The Vatican museums are stuffed to the brim with treasures. That’s a given. Everyone knows it. Visit the Musei Vaticani and you know you’ve got a day of treasures ahead of you. But most people expect treasures of a certain kind. Renaissance paintings. Roman sculptures. Etruscan pots. How many people join the queues that snake around the Vatican walls expecting to visit a gallery of modern art? I’m guessing it’s not many. Indeed from the way the hordes inside the museum bypass the modern art galleries I’d guess it’s probably three or four. On a good day.
Which means that in an otherwise overcrowded and painfully busy museum, the modern art galleries at the Vatican are a calm interlude, an unexpected delight. After walking through the Sala degli Indirizzi most visitors choose to head straight to the Sistine chapel. I’ve heard good things about it too so I can see their point. However those who spin off into the so-called contemporary art collection get to see some interesting pieces of work, although almost everyone chooses to walk straight past.

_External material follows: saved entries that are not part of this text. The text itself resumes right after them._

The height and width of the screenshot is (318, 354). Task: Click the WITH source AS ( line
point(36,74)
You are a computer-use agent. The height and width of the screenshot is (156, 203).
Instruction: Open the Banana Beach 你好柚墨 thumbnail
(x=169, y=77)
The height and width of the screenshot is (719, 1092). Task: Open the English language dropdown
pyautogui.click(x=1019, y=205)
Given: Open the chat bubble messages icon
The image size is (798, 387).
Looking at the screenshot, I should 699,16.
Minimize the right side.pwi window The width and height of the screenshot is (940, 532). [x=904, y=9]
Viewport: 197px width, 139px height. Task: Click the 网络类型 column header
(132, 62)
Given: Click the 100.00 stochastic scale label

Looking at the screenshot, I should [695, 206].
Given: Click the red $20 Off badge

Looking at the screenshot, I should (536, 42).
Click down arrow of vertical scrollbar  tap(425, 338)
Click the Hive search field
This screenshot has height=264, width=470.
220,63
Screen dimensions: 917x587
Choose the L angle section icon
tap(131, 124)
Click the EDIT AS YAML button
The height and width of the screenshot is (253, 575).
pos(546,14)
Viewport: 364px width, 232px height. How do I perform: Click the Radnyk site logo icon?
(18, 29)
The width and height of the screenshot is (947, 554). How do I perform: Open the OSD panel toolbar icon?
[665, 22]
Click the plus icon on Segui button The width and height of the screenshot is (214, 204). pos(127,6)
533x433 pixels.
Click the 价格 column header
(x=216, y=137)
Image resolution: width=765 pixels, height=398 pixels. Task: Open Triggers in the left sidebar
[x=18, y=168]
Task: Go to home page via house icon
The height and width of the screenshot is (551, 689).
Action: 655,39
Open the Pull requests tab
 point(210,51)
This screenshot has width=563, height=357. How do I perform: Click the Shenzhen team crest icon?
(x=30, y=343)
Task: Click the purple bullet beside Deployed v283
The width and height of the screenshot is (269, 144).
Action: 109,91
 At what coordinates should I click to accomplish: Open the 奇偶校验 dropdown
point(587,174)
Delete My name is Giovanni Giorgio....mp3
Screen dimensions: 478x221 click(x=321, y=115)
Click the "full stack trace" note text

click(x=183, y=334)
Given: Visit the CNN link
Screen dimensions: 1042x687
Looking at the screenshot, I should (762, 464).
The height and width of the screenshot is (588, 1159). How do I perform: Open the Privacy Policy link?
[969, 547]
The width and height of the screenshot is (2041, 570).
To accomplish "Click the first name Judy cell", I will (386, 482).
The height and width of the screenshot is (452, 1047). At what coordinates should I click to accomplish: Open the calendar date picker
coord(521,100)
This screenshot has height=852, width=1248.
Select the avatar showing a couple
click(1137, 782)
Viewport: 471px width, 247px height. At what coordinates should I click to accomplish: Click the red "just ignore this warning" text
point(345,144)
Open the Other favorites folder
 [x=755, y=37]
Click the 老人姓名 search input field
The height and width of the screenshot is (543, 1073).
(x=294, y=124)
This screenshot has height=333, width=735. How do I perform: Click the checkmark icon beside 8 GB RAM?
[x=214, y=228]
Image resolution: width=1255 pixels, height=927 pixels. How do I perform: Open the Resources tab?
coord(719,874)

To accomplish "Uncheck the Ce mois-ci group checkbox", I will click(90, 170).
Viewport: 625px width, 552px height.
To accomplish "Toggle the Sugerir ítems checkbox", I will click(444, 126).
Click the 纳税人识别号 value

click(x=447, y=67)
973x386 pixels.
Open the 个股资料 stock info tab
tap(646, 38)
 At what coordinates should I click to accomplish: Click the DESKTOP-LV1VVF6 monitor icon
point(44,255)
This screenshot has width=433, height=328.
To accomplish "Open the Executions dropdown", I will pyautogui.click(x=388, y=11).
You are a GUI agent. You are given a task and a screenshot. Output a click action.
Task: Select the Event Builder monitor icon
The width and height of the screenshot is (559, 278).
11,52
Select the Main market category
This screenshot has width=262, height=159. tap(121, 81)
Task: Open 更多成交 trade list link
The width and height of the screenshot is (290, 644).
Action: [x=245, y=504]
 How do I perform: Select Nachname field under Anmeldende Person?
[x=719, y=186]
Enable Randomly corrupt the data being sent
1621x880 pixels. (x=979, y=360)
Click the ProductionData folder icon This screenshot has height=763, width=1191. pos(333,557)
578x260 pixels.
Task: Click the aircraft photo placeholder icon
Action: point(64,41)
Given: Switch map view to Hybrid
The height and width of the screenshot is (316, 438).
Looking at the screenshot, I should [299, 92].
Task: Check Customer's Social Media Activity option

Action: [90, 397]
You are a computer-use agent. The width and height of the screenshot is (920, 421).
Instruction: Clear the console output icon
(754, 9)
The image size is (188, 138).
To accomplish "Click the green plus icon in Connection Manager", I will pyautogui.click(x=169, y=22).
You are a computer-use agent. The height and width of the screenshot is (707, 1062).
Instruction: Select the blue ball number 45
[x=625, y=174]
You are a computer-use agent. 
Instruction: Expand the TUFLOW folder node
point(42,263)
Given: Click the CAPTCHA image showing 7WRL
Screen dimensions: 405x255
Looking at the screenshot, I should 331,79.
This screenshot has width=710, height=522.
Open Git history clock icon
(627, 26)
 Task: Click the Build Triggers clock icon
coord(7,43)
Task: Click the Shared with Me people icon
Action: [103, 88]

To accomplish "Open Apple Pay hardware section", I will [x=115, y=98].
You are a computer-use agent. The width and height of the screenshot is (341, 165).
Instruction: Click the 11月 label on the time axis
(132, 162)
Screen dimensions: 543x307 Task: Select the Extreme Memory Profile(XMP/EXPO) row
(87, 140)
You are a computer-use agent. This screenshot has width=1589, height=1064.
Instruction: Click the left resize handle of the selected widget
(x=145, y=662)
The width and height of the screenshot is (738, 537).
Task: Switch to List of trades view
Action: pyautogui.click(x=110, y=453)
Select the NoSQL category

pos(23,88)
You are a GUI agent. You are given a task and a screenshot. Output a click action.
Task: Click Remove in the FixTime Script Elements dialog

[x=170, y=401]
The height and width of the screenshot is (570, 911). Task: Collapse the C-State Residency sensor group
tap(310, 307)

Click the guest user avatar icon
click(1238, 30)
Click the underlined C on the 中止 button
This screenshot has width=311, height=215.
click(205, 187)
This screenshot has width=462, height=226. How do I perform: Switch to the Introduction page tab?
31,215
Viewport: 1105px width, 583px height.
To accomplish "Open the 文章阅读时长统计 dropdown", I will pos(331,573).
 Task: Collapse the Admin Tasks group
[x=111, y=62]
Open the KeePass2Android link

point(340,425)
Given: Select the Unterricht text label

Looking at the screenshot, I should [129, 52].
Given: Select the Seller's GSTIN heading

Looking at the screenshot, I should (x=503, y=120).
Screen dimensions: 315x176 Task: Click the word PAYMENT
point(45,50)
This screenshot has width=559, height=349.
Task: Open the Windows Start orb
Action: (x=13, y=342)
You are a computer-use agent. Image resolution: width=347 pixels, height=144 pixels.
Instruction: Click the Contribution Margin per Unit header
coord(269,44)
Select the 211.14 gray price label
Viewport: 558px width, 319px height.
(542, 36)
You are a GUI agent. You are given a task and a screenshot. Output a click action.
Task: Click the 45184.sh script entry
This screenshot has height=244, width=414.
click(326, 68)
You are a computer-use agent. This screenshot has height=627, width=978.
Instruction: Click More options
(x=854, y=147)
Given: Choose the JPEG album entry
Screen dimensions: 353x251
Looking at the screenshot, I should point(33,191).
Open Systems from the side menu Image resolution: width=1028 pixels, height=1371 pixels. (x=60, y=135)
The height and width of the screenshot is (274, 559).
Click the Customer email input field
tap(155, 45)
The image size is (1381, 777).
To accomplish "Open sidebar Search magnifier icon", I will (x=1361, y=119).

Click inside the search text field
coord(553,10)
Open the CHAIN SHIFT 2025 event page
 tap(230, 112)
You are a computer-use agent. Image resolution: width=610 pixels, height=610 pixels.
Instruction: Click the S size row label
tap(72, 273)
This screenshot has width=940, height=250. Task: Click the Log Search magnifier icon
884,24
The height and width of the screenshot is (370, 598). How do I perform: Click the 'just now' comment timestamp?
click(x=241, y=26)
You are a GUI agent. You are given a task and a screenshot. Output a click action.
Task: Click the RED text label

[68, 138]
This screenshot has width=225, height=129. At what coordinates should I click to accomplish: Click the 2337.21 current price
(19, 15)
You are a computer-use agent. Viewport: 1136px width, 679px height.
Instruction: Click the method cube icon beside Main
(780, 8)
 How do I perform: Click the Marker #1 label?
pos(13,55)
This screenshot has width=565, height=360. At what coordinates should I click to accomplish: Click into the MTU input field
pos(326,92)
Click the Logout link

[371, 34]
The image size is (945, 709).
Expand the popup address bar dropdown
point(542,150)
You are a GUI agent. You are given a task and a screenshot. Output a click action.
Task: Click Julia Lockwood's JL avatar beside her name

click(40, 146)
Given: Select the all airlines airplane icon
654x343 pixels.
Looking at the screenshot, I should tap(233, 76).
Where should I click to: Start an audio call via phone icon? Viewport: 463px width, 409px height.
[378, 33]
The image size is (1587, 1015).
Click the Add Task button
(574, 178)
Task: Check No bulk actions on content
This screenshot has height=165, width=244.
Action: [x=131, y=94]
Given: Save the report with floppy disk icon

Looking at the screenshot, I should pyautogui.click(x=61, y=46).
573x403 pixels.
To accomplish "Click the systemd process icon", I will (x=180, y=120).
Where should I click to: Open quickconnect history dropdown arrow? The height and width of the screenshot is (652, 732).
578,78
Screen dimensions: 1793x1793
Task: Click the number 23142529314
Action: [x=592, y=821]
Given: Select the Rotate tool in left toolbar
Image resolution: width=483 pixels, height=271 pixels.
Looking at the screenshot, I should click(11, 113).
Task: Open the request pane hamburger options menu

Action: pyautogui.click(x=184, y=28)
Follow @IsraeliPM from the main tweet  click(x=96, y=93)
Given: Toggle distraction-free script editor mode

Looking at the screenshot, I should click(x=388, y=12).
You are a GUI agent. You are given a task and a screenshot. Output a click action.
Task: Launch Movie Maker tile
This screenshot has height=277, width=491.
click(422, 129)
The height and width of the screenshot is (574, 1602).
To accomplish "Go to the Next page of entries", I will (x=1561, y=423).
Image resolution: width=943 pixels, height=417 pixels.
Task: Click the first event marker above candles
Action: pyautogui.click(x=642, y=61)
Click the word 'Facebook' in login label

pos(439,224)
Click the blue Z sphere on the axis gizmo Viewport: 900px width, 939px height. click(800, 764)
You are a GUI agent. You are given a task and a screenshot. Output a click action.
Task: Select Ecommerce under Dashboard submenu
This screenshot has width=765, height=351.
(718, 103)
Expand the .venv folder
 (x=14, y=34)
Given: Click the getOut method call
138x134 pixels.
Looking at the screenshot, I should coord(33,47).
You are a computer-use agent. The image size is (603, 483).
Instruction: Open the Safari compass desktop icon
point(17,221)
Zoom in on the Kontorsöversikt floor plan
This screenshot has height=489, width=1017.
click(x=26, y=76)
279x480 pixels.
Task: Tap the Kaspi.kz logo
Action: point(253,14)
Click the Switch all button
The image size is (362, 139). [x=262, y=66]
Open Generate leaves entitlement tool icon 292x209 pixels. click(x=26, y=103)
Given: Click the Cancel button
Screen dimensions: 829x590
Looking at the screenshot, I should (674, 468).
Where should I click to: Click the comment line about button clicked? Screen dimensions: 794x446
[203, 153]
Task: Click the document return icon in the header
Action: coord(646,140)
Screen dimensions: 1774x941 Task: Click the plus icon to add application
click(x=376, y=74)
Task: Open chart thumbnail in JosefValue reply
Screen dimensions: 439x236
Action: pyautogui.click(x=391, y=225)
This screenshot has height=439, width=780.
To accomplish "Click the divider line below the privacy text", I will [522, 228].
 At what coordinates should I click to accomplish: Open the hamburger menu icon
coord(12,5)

If you want to see the Van Gogh then take note of the above photo – the door to the small gallery is just past a sculpture of Rodin’s Le Penseur. It is very easy to miss. A Van Gogh in London will always have twelve or thirteen tourists in front of it – here there are mainly none. The Vincent on show is a small Pieta.
It has all the hallmarks of Van Gogh’s brushstrokes, drawing style and colours. Reworking a painting by Delacroix, Vincent’s Mary seems less engrossed in the body of her son than in the viewer, pulling us into the scene in a way that The Sunflowers never manage. Van Gogh had intended to be a preacher and this work explicitly explores the themes he spent a life brooding upon. It is a quiet, meditative piece and was a wonderful surprise to find nailed to the wall in the Vatican.
Not everything on show has the same power to move the viewer, but there are signs of a judicious collecting eye being involved in the creation of the galleries, as there are representative works from Georges Roualt, Ernst Kirchner and even Francis Bacon.
Even wild extravagances from Henri Matisse are in the collection as are sketchy oils by the aesthete poet and painter Filippo de Pisis.
With Salvador Dali and Graham Sutherland amongst the many other artists represented, this wing of the Vatican museums is highly recommended. Even if it does add another hour or so to your already mammoth trip around one of the greatest museums in the world.